(Screenshot grounding data)
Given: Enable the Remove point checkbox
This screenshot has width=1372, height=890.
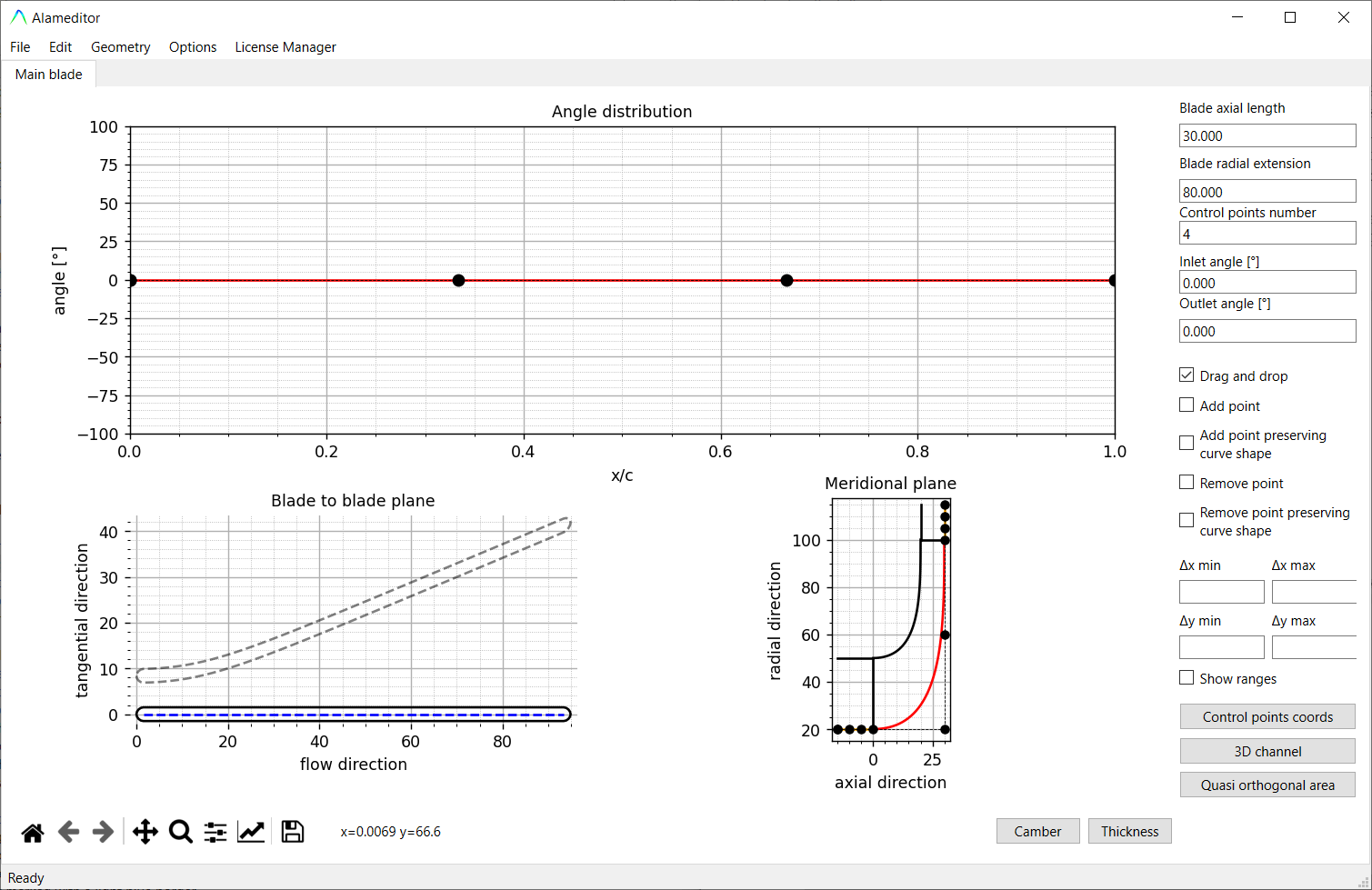Looking at the screenshot, I should click(1187, 483).
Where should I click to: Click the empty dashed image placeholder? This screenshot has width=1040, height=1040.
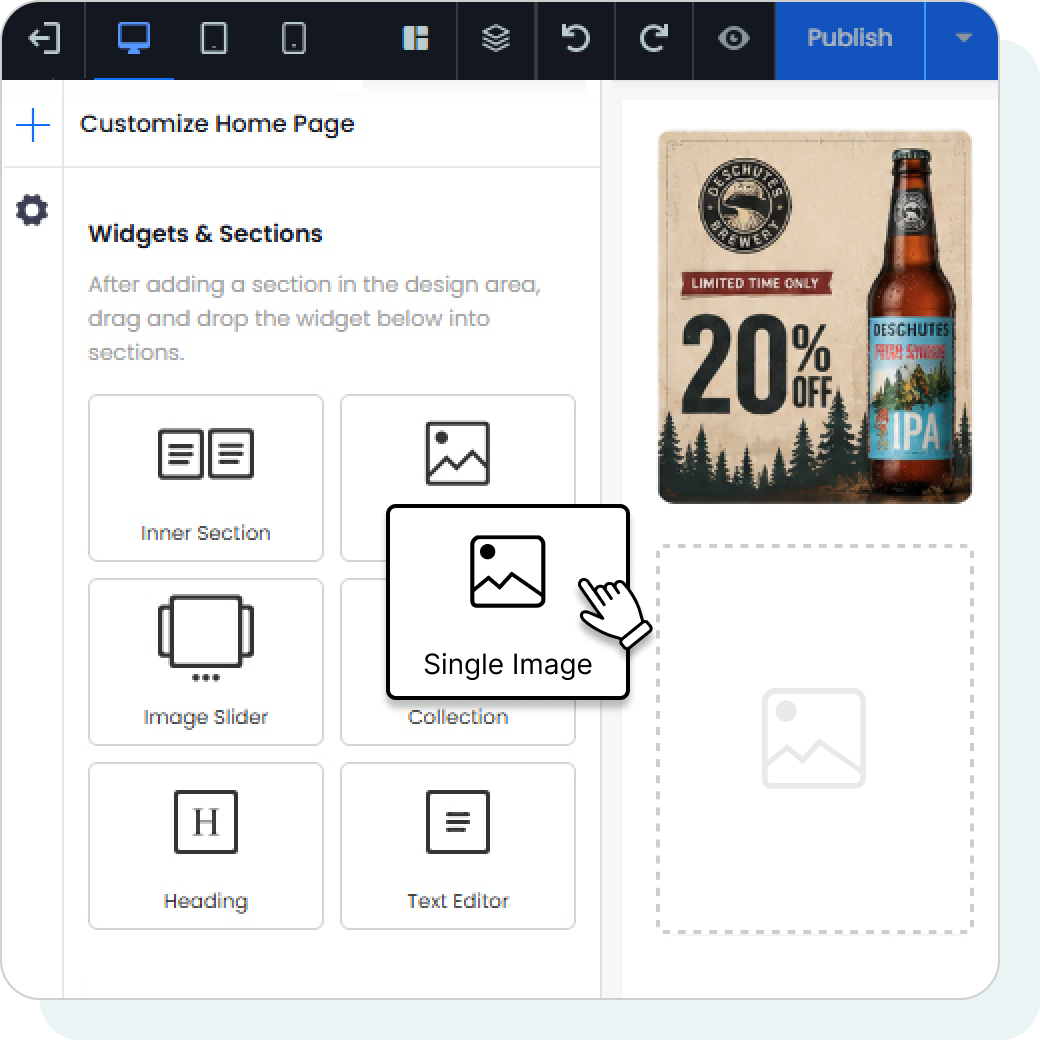814,739
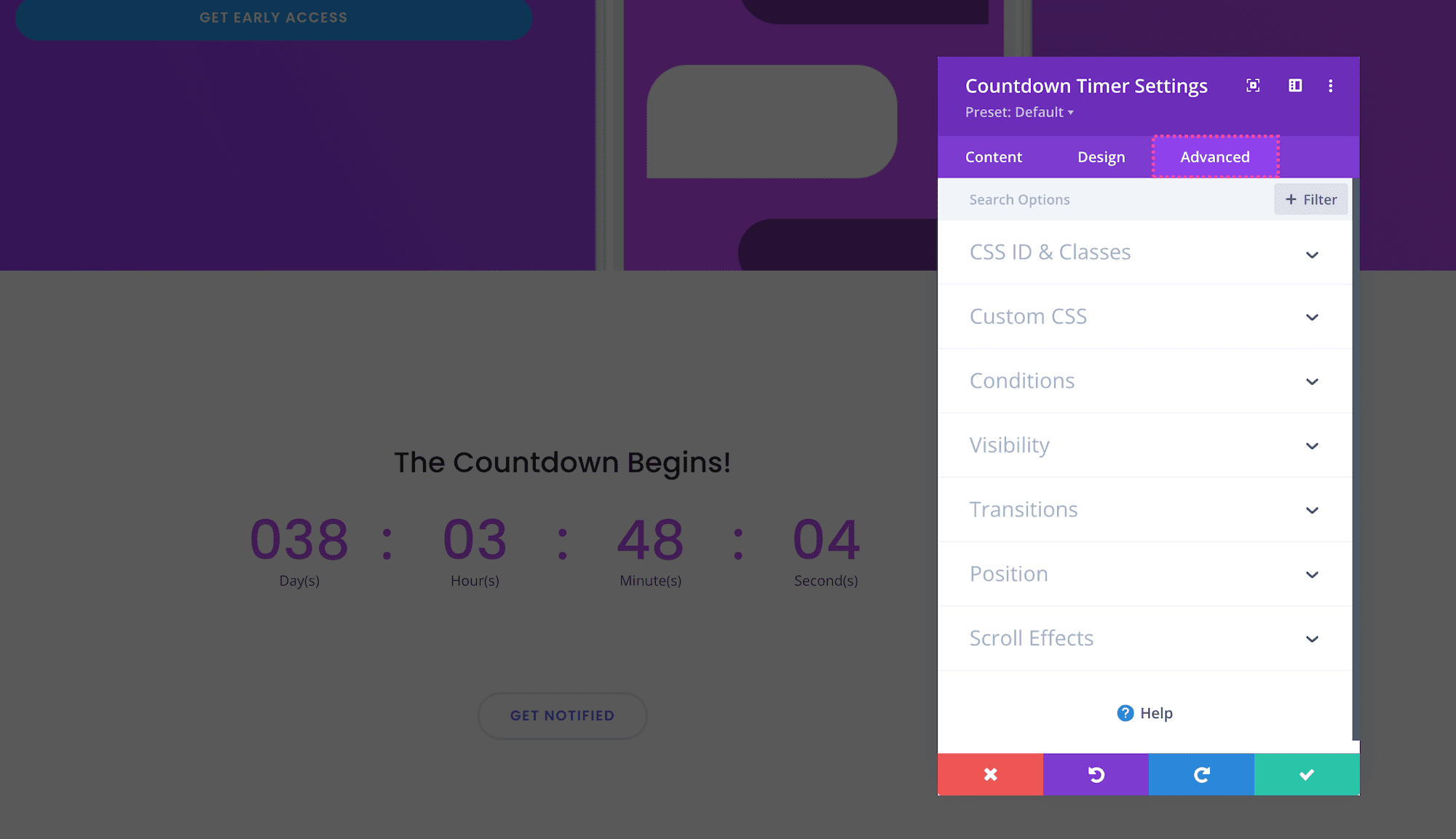Click the three-dot more options icon

pyautogui.click(x=1330, y=86)
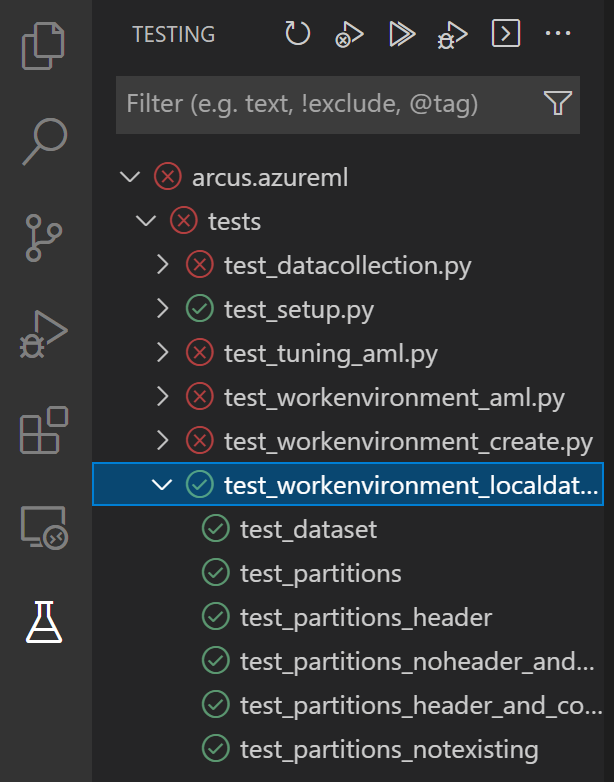Open the Extensions view
614x782 pixels.
[45, 430]
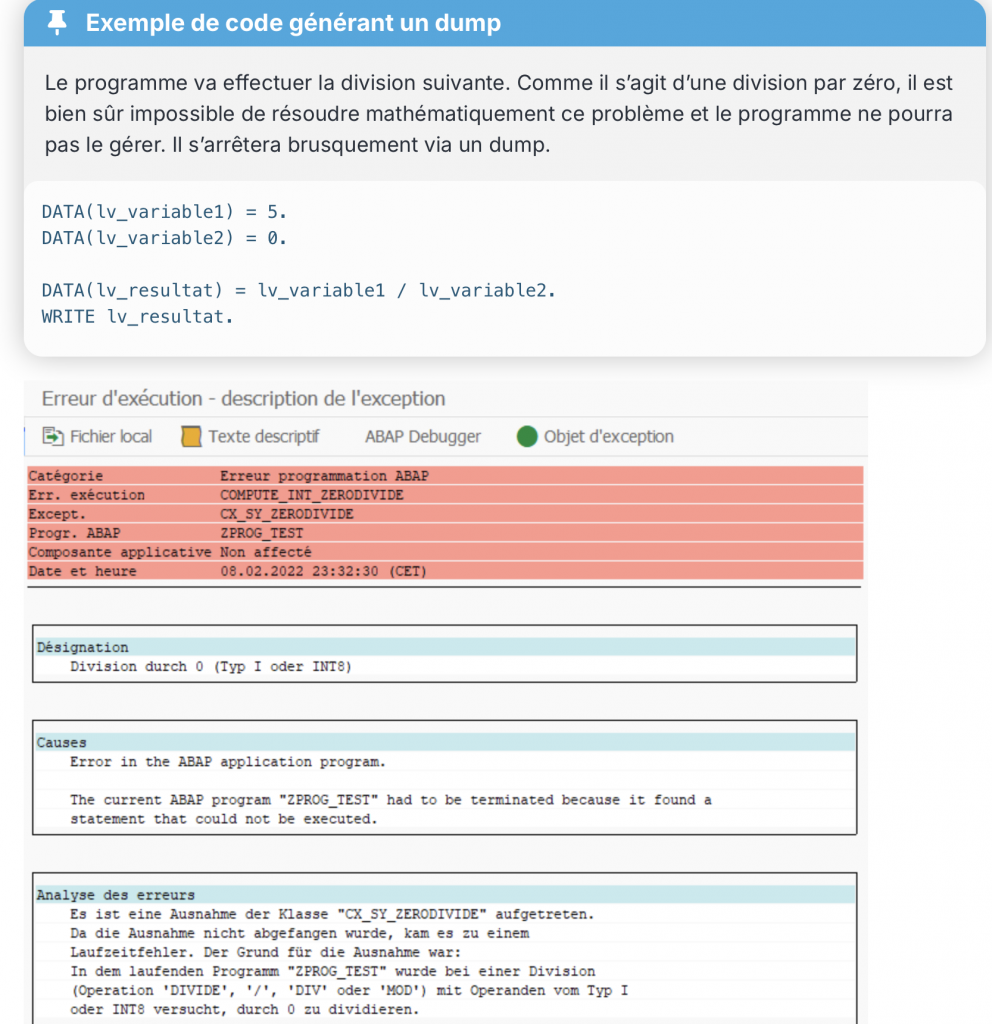Click the Objet d'exception label
Viewport: 992px width, 1024px height.
click(x=608, y=436)
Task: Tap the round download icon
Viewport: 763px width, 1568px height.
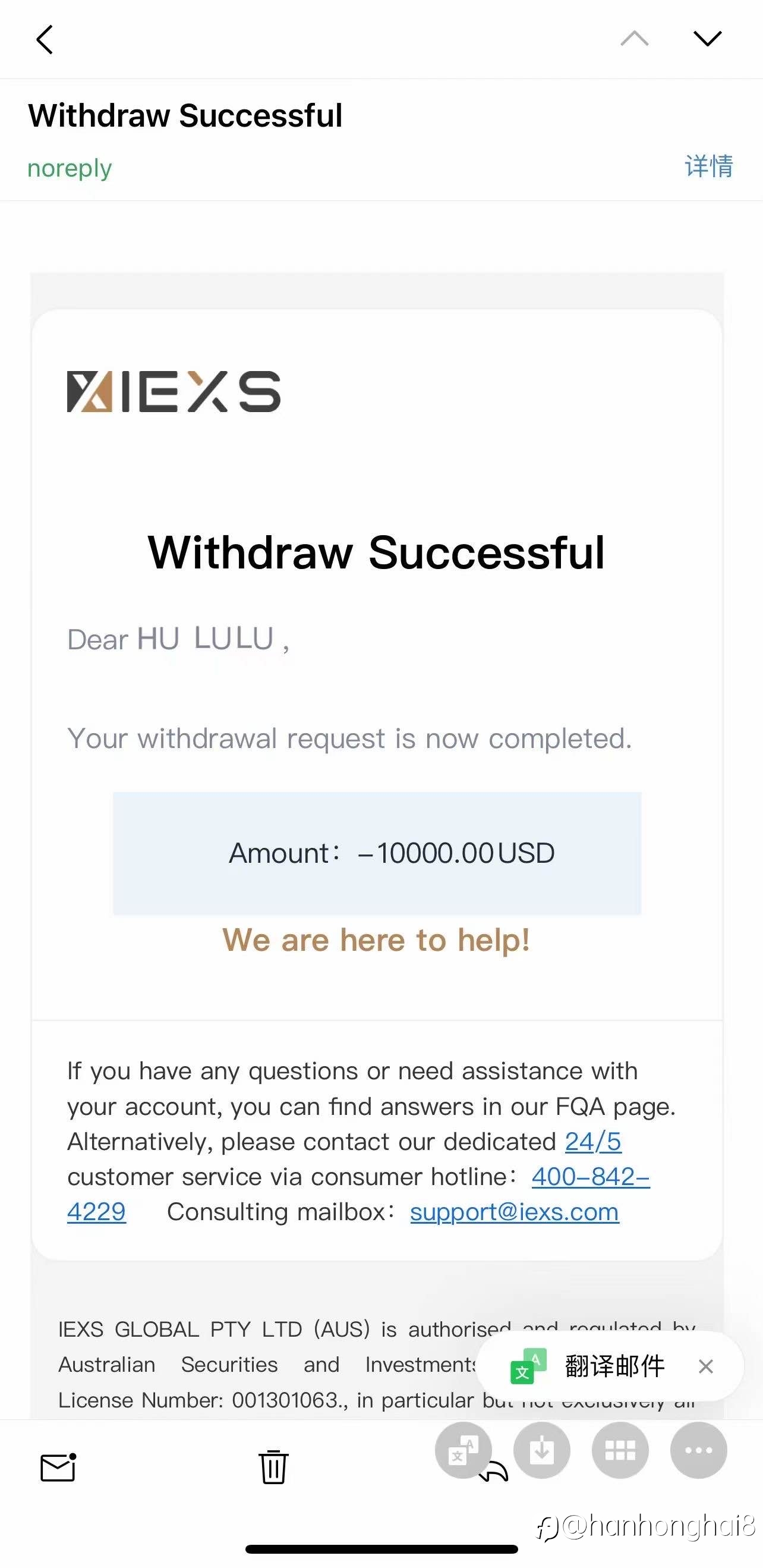Action: click(541, 1450)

* **TASK BRIEF**:
Would you write out an exact copy of the entries above, with no images?

* **ANSWER SPACE**:
Given: Enable the Remove point checkbox
This screenshot has width=1372, height=890.
Looking at the screenshot, I should click(1187, 483).
Where should I click to: Click the empty dashed image placeholder? This screenshot has width=1040, height=1040.
814,739
Click the three-dot more options icon

pyautogui.click(x=1330, y=86)
Open the Extensions view
614x782 pixels.
[45, 430]
Click the Objet d'exception label
Viewport: 992px width, 1024px height.
click(x=608, y=436)
Task: Tap the round download icon
Viewport: 763px width, 1568px height.
Action: click(541, 1450)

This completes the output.